Когда я в эти еврейские дела вляпался, мне было лет 30. Параллельно происходило несколько вещей. Ведь так не бывает, чтобы человек встал утром, почистил зубы, ударился головой о кафельный пол и стал Финистом — ясным соколом или специалистом по иудаике, сжег все, чему поклонялся, и поклонился всему, что сжигал. Во‑первых, ты во что‑то влезаешь, и чем глубже влезаешь, тем интереснее становится. А тогда был момент такого «штурм унд дранг», и было особенно интересно. Понятно, что лучше быть географом во времена Колумба, нежели сейчас: шансов найти новый материк нету, а тогда были. Как барон Мюнхгаузен совершал несколько подвигов до завтрака, можно было до завтрака сделать несколько научных открытий. Мы тогда с Ильей Дворкиным делали элементарную вещь — просто наносили на карту сохранившиеся значимые исторические и художественные памятники. А ситуация такая, что куда бы ты ни шагнул, везде чудеса, успехи. Пионерство вот это, первооткрывательство, золотая лихорадка.

Во‑вторых, в середине 1990‑х годов естественные науки в России умирали в диких муках и корчах. Есть такие приятные занятия, вроде математики или филологии, когда нужен карандаш и чистый лист бумаги. В нашем деле нужны реактивы, установки, лаборанты, посуда — это дорогая игрушка, требующая инфраструктуры и логистики. Это все разваливалось на глазах. Вообще говоря, чтобы сохранить себя в профессии, сохранить элементарное самоуважение, надо было немедленно валить, немедленно. Но по многим причинам я этого делать не хотел. Я к тому моменту уже довольно давно переводил и осознавал себя переводчиком‑литератором, связанным с русским языком. Потом, я люблю город Петербург. Потом, первая половина 1990‑х была все‑таки очень оптимистична, я участвовал — по мере своих слабых сил — в событиях 1991 года, баррикады строил, «Ельцин — наш президент, Собчак — наш мэр», всякое такое. Мы жили, стиснув зубы, во всем этом дерьме при советской власти, и теперь, когда что‑то такое начало получаться, взять и уехать? Какого черта? Зачем? У меня тогда было очень сильное ощущение, что это все мое: мы за это боролись, мы это отстояли. Как у всех, собственно. Короче, не хотел я никуда уезжать, да и сейчас, честно сказать, не хочу.

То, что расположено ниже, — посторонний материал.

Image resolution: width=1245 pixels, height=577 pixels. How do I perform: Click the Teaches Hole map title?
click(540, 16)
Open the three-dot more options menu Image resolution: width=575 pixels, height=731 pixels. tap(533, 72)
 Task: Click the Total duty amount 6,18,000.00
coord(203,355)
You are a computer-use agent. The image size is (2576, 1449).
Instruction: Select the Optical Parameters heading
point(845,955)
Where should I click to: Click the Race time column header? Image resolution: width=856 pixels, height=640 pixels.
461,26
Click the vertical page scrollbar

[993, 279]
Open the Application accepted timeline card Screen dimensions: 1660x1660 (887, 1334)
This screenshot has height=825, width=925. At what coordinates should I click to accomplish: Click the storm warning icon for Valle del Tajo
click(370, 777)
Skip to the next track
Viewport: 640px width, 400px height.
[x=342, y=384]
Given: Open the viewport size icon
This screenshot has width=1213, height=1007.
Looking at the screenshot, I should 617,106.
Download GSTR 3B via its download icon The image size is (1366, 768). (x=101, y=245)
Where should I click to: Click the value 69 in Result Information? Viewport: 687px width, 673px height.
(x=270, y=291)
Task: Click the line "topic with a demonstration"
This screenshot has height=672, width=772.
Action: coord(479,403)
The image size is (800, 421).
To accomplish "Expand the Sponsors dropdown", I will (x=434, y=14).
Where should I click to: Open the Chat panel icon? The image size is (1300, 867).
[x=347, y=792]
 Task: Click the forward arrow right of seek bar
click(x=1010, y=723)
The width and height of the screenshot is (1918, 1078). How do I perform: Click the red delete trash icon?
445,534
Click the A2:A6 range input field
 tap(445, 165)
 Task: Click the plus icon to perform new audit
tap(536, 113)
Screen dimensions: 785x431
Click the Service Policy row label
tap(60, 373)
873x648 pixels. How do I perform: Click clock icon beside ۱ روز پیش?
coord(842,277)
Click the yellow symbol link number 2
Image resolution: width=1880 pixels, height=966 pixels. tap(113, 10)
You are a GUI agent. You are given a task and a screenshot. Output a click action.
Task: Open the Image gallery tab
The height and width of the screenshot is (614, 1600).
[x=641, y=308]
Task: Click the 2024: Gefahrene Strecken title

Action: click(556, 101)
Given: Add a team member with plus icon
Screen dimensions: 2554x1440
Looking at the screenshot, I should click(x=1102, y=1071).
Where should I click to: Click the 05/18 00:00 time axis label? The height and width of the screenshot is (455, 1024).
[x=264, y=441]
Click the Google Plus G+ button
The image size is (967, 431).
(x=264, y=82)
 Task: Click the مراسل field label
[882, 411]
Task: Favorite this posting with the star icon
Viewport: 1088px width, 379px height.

Валерий Дымшиц и Илья Дворкин на еврейском кладбище Кременца. 1990

Валерий Дымшиц и Илья Дворкин на еврейском кладбище Кременца. 1990

И вот по сумме этих обстоятельств я начал с Илюшей Дворкиным ездить в экспедиции на Украину, смотреть на все эти чудеса: кладбища XVIII века, резные надгробия, крепостные синагоги. Страшно эффектно и романтично. Фишка с экспедициями, придуманная Дворкиным, очень способствовала внутреннему переустройству десятков, даже сотен людей, молодых и не очень. Это была такая духовная мясорубка, откуда люди выходили какими‑то другими. Это был мощнейший инструмент.

У меня лично появилась такая эмоция, и она дальше сохраняется во всем, что я делаю, — и в этнографических затеях, и в переводах с идиша: это смесь ощущения вселенской несправедливости с недоумением. Вот в Лувре висит «Мона Лиза», а в Эрмитаже — «Мадонна Бенуа». Все об этом знают, и эти «Мона Лиза» с «Мадонной Бенуа» получают соответствующие оммажи от искусствоведов, экскурсантов, туристов. И вдруг ты приезжаешь на эту занюханную Украину и видишь, что там стоят в чистом поле, между коровой и картофельным огородом, памятники XVII/XVIII века абсолютно эрмитажного, мирового класса, и ни одна сволочь про это не знает. Это же несправедливо! Ровно та же фигня с литературой на идише. Одна из самых больших, самых пестрых, разнообразных, сложно устроенных европейских литератур: десятки имен, тысячи текстов во всех жанрах. И никто не то что этих текстов — никто этих имен не знает. Хотелось закричать: ребята, вот же огромная культура, а вы ее проспали.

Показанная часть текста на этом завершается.